REQUEST: Copy out the lines below unchanged, starting at the line containing "Choose the Literature Review bullet item" and ending at the line containing "[x=190, y=428]", both included.

+++ INFORMATION PROVIDED +++

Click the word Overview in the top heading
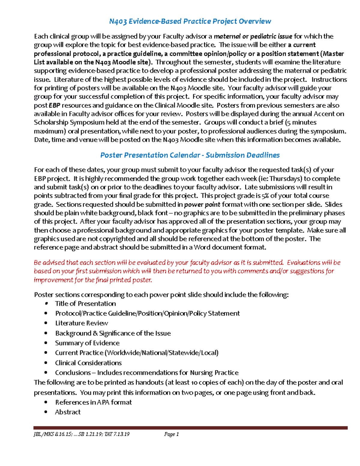[x=255, y=21]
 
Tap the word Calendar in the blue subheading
[x=184, y=155]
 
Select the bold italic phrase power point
[x=202, y=205]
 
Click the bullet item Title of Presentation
[x=86, y=304]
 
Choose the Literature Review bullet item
[x=82, y=323]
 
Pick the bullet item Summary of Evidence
[x=87, y=343]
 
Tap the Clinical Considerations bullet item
[x=88, y=363]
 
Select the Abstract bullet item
[x=68, y=412]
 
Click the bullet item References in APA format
[x=93, y=402]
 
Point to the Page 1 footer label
[x=172, y=434]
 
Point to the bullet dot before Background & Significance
[x=46, y=333]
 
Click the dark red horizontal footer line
[x=190, y=428]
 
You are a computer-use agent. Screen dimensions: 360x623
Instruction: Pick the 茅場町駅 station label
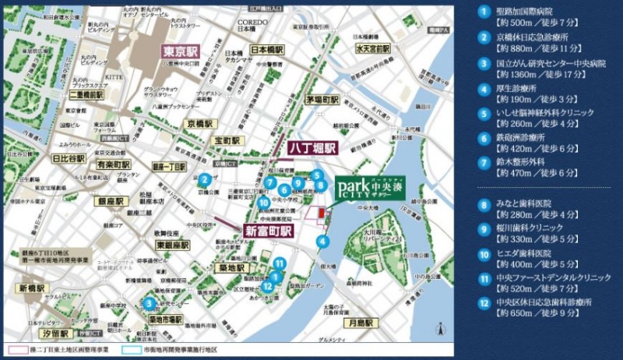coord(322,100)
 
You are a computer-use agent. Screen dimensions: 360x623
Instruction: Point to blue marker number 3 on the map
coord(148,303)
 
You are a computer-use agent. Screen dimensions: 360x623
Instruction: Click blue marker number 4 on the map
coord(322,242)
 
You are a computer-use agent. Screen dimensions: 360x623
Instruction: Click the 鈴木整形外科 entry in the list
coord(525,161)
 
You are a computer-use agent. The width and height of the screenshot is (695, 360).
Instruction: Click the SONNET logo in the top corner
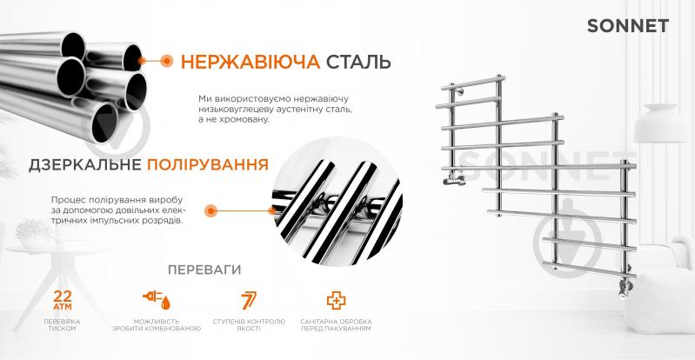pos(628,26)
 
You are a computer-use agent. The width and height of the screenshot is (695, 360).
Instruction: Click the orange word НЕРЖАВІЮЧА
pos(251,62)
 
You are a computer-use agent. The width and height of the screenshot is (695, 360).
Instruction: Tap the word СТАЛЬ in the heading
pos(358,62)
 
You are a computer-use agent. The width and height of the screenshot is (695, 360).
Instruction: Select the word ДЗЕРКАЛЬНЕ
pos(85,165)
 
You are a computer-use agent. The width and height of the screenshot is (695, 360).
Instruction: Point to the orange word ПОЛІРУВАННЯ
pos(207,165)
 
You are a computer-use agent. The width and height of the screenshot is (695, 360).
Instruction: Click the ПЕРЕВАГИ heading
pos(204,270)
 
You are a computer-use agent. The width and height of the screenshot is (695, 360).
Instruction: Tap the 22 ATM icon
pos(63,300)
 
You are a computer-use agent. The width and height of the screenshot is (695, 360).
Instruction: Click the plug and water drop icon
pos(157,300)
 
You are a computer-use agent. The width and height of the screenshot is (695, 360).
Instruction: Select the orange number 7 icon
pos(249,300)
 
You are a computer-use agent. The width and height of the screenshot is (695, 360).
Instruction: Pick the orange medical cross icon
pos(336,300)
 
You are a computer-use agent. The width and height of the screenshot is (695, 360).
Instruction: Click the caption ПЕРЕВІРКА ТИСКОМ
pos(62,325)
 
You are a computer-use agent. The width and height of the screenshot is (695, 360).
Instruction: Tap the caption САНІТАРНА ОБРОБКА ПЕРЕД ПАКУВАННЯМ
pos(336,325)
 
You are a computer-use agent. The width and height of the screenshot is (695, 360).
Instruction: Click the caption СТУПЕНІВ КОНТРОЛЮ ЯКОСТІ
pos(249,325)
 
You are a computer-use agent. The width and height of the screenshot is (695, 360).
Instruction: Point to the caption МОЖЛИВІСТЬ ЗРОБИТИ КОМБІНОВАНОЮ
pos(157,325)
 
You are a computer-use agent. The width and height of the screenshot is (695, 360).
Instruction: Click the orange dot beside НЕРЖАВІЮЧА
pos(167,61)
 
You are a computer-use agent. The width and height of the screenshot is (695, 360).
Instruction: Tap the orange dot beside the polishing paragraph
pos(211,210)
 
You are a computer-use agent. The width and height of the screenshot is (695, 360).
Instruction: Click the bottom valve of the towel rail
pos(625,288)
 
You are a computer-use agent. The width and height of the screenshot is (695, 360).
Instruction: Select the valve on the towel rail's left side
pos(454,179)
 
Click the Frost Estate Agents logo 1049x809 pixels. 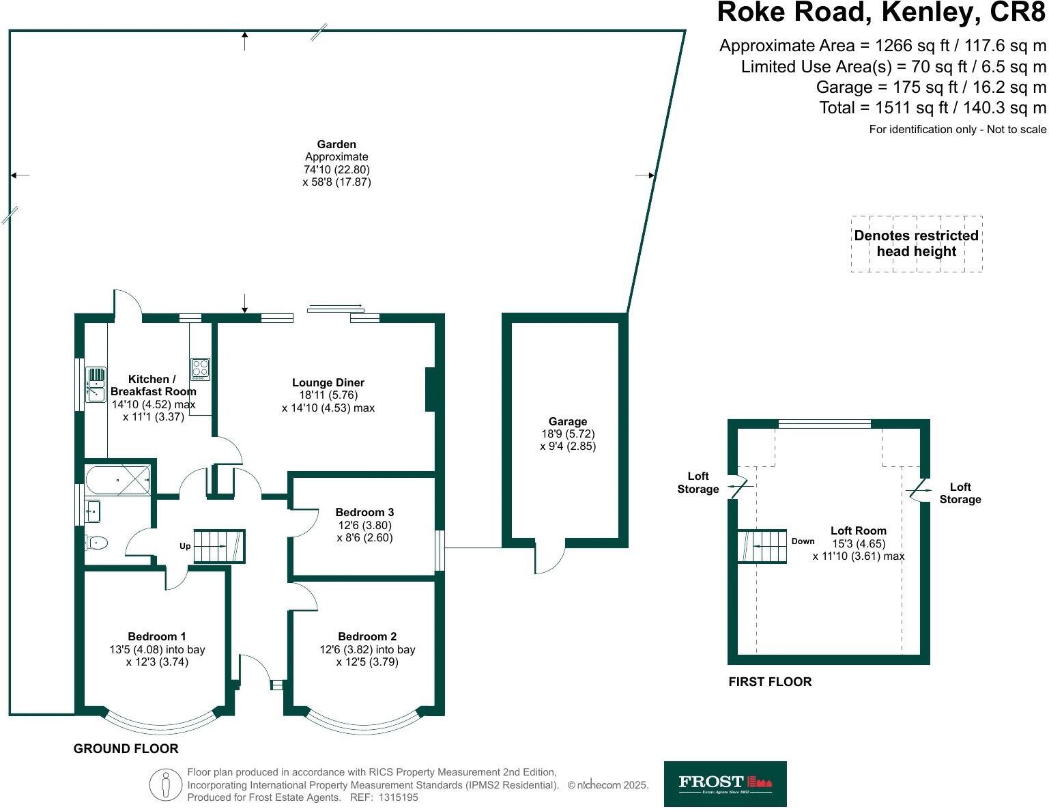725,784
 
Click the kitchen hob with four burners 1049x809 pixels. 200,369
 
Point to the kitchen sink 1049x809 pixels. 96,384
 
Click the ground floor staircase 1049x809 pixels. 219,546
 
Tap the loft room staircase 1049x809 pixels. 762,547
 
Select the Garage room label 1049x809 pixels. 567,422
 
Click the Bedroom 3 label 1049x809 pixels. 364,512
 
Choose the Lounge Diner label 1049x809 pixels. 328,382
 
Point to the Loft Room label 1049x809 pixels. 858,530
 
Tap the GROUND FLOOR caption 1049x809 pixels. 126,749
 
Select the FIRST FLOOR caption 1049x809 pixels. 770,682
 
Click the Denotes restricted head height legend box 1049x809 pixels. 916,244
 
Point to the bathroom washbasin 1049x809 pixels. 93,510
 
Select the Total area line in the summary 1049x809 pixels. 932,108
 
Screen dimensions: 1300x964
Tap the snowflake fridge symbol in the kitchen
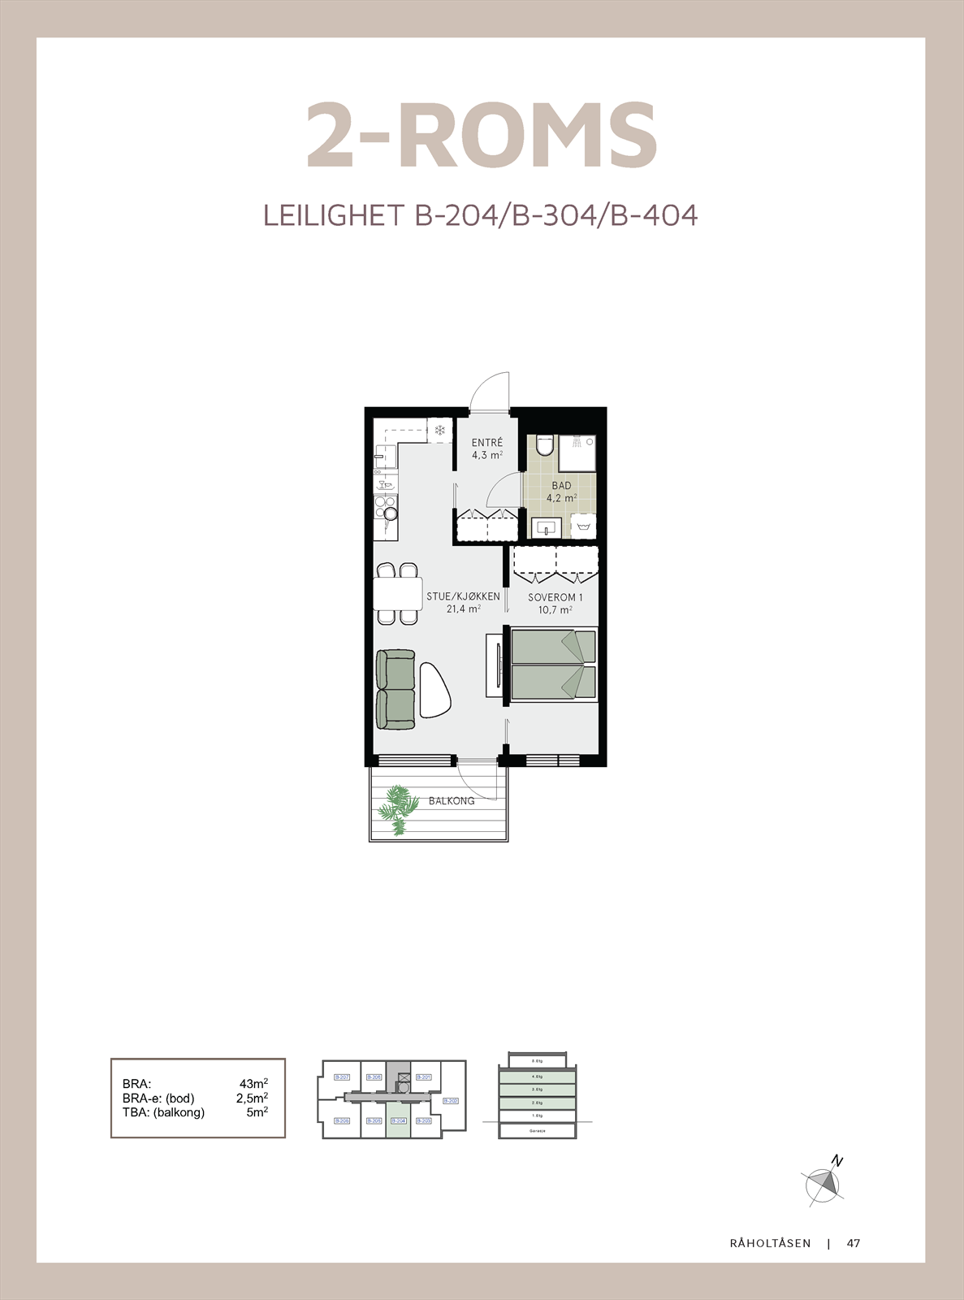click(x=440, y=430)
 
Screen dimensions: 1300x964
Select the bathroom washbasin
click(x=546, y=528)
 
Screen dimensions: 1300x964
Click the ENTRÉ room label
click(x=487, y=443)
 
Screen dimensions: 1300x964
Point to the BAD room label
click(x=561, y=486)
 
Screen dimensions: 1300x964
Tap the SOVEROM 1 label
click(x=555, y=597)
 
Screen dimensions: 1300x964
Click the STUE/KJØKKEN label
click(x=463, y=596)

+++

FULL OUTPUT:
Choose the Literature Review bullet item
[x=82, y=323]
 
Pick the bullet item Summary of Evidence
[x=87, y=343]
 
Tap the Clinical Considerations bullet item
[x=88, y=363]
 
Select the Abstract bullet item
[x=68, y=412]
 
Click the bullet item References in APA format
[x=93, y=402]
 
Point to the Page 1 footer label
[x=172, y=434]
 
Point to the bullet dot before Background & Significance
[x=46, y=333]
 
Click the dark red horizontal footer line
[x=190, y=428]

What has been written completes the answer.